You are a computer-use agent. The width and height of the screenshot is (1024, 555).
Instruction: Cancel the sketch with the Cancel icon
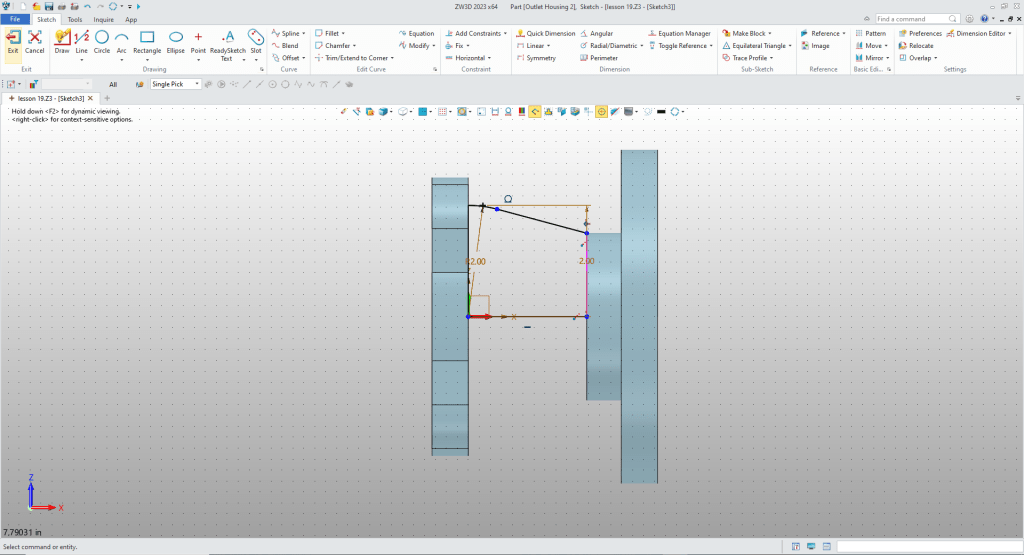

============================================================

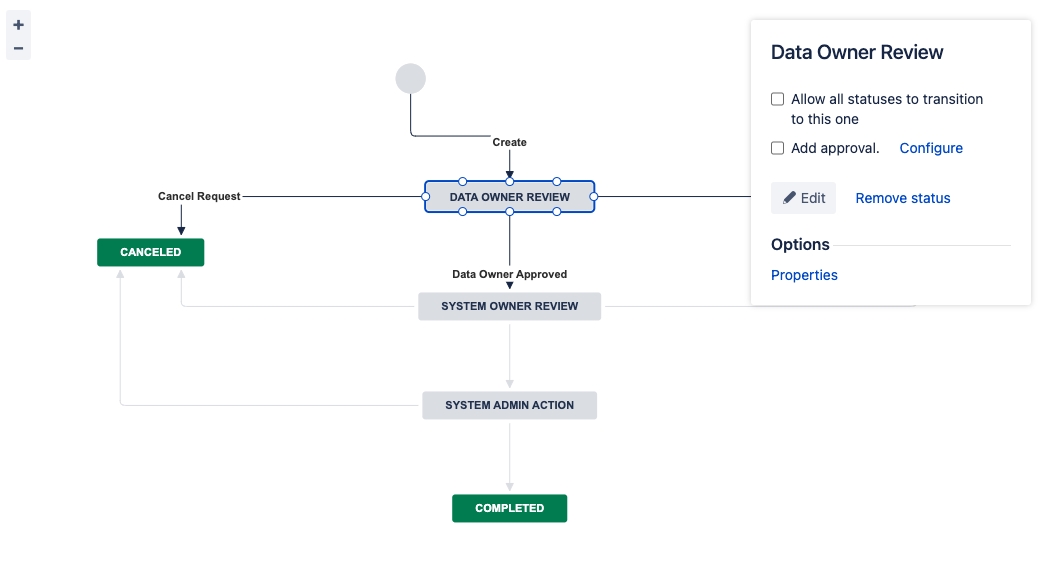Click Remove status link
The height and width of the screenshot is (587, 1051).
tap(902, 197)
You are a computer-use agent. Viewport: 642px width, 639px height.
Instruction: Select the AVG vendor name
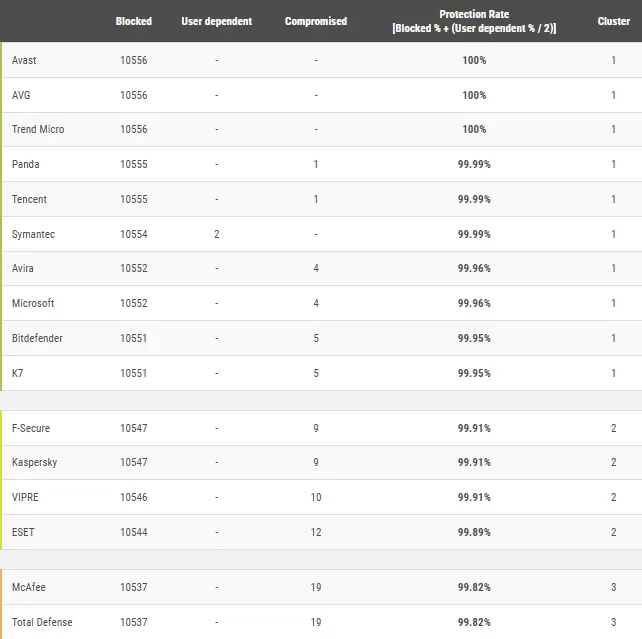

============================================================

**Exercise description:** Please write out, exactly as they appear above, only the lines in the stretch from the line with "You are a computer-use agent. Viewport: 642px" through the line with "Instruction: Select the AVG vendor name".

**Solution to the exercise:**
You are a computer-use agent. Viewport: 642px width, 639px height.
Instruction: Select the AVG vendor name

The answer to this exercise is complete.